What happens in a therapy setting?

A therapy session can act as a soft cushion to fall on at times of extreme distress, said Dr Kedar Tilwe, consultant-psychiatrist, Fortis Hospital Mulund and Fortis Hiranandani Hospital, Vashi.

“A therapy session provides a person with a safe space to talk about their concerns or problems while the therapist provides a listening ear, while being empathetic, and validates their thoughts in an understanding way. During a therapy session, a person may talk about their current stressors and how they feel about them while the therapist uses her expertise to help them manage and cope with these issues,” Dr Tilwe said.

In the first few sessions, the patient and psychologist generally discuss the detailed history of the person, establish a rapport, formulate a diagnosis, and agree on the management plan. If necessary, a recommendation for psychological assessment to gain better understanding of a person’s psychological dynamics may be made, and in case of severe symptoms medicines may be suggested where appropriate, Athwani said.

“The second phase of the therapy session focuses on generating a better insight into the person’s thought process, understanding their emotions, and implementing behavioural exercises, thought experiments and relaxation techniques depending on the type of therapy. Therapy usually ends when both the client and therapist are satisfied with the person’s ability to handle their mental health concerns in an effective and healthy manner while establishing support systems that they can rely on in the future,” Athwani added.

Athwani said many a time, a therapy session could help be an “adjunct to medicines”. “Therapy sessions can help an individual cope with feelings and symptoms and, most importantly, change behavioural patterns that may contribute to the illness. Depending on the severity of mental health issues, therapy can be the main line of management or can be used as an adjunct to medicines,” she said while listing ways in which such sessions can help.

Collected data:
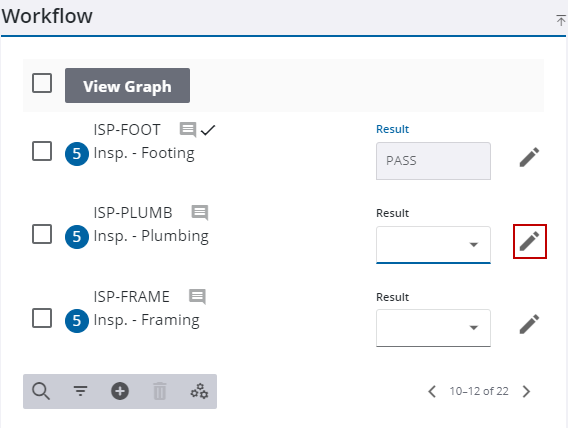Click the gears settings icon in the toolbar
This screenshot has height=428, width=568.
[199, 391]
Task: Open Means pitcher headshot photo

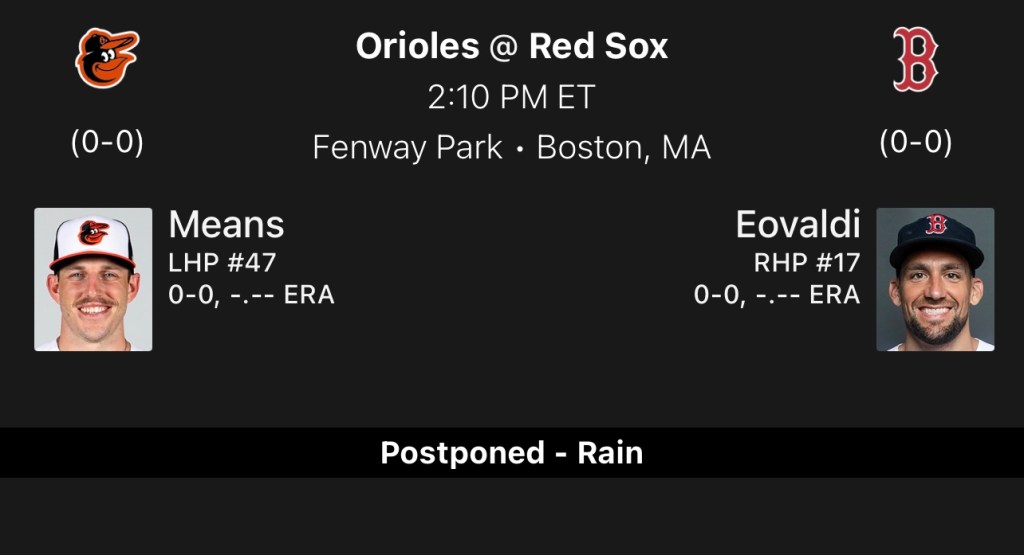Action: coord(93,279)
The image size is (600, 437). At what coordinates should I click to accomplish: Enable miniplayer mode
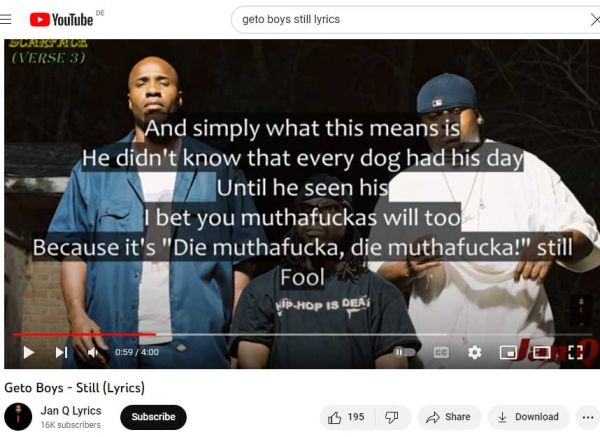508,352
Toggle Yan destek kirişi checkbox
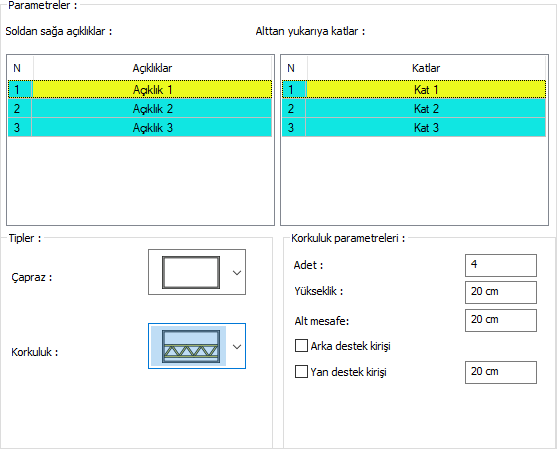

§ REQUIRED WORK
A - Summarize the passage about therapy sessions in two sentences.
B - Transcribe the passage about therapy sessions between "A therapy session can" and "Dr Tilwe said.", inclusive.
C - Translate this sentence from the passage about therapy sessions into Spanish: "A therapy session can act as a soft cushion to fall on at times of extreme distress, said Dr Kedar Tilwe, consultant-psychiatrist, Fortis Hospital Mulund and Fortis Hiranandani Hospital, Vashi."
Rely only on the passage about therapy sessions and not on the records.

§ SOLUTIONS FOR EACH TASK
A - A therapy session gives a person a safe space to talk about their concerns while an empathetic therapist listens and helps them manage and cope with their stressors. The first sessions cover the person's history, rapport, a diagnosis and a management plan, and the second phase builds insight into thoughts and emotions through exercises and techniques, with therapy usually ending once both client and therapist are satisfied with the person's ability to handle their mental health concerns.

B -
A therapy session can act as a soft cushion to fall on at times of extreme distress, said Dr Kedar Tilwe, consultant-psychiatrist, Fortis Hospital Mulund and Fortis Hiranandani Hospital, Vashi.

“A therapy session provides a person with a safe space to talk about their concerns or problems while the therapist provides a listening ear, while being empathetic, and validates their thoughts in an understanding way. During a therapy session, a person may talk about their current stressors and how they feel about them while the therapist uses her expertise to help them manage and cope with these issues,” Dr Tilwe said.

C - Una sesión de terapia puede actuar como un cojín suave sobre el que caer en momentos de angustia extrema, dijo el Dr. Kedar Tilwe, psiquiatra consultor del Fortis Hospital Mulund y del Fortis Hiranandani Hospital, Vashi.